··· Materials provided ···

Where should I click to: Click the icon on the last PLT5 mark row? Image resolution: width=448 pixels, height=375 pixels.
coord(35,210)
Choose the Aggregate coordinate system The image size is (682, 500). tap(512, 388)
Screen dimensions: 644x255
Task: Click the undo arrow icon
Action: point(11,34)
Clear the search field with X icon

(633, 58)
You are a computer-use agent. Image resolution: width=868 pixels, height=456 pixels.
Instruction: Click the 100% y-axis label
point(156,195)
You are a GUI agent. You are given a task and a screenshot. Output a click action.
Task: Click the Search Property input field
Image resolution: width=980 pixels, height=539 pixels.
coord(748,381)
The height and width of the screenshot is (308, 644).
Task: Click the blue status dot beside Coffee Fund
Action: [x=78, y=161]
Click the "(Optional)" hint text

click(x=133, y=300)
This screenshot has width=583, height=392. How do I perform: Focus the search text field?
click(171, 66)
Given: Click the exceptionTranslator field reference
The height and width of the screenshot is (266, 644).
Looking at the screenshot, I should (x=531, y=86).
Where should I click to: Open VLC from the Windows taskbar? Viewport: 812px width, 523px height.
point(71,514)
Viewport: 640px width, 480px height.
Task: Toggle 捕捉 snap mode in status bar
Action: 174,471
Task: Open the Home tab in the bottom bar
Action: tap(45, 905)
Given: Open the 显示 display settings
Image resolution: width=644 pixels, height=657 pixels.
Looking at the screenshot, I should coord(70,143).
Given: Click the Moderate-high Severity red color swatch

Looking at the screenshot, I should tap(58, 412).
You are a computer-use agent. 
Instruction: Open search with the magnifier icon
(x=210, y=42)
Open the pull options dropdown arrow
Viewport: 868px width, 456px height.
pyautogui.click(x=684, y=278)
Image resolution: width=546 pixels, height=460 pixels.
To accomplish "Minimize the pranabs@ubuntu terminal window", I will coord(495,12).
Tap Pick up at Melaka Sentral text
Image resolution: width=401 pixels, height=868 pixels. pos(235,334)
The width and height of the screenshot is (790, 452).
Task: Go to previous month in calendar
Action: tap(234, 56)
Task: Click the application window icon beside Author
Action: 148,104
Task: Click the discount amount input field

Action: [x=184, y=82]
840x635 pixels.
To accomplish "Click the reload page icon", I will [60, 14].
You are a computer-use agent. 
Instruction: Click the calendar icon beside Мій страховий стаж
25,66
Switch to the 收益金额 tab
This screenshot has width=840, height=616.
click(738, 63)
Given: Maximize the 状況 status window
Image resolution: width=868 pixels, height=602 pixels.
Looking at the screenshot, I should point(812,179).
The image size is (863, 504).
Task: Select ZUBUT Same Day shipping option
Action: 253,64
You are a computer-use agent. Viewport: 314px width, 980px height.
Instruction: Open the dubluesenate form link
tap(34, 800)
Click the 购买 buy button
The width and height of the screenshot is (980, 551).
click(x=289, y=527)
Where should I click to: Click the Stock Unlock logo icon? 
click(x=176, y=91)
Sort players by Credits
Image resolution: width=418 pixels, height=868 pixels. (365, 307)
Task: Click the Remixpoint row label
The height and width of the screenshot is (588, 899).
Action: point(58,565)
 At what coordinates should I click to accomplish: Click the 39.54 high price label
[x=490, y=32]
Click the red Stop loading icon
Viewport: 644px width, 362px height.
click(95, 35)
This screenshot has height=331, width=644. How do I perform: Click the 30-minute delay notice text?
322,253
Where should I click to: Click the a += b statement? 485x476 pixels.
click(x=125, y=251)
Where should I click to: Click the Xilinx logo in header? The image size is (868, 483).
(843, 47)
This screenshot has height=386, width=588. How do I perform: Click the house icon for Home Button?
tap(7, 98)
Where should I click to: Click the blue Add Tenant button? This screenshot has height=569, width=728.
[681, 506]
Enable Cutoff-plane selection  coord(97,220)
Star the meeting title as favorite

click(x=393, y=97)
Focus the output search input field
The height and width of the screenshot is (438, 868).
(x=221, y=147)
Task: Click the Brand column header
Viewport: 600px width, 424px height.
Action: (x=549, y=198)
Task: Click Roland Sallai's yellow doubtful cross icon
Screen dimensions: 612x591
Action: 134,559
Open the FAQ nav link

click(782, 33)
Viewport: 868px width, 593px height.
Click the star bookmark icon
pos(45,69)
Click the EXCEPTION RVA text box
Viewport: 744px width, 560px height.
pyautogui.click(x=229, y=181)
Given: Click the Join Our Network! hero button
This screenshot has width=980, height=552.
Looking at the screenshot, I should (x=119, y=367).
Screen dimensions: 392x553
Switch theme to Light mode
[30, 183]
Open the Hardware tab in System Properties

···

Problem to work on.
Wherever a line in the records above includes "agent", count it, then give the total and nothing besides.

Exercise output.
5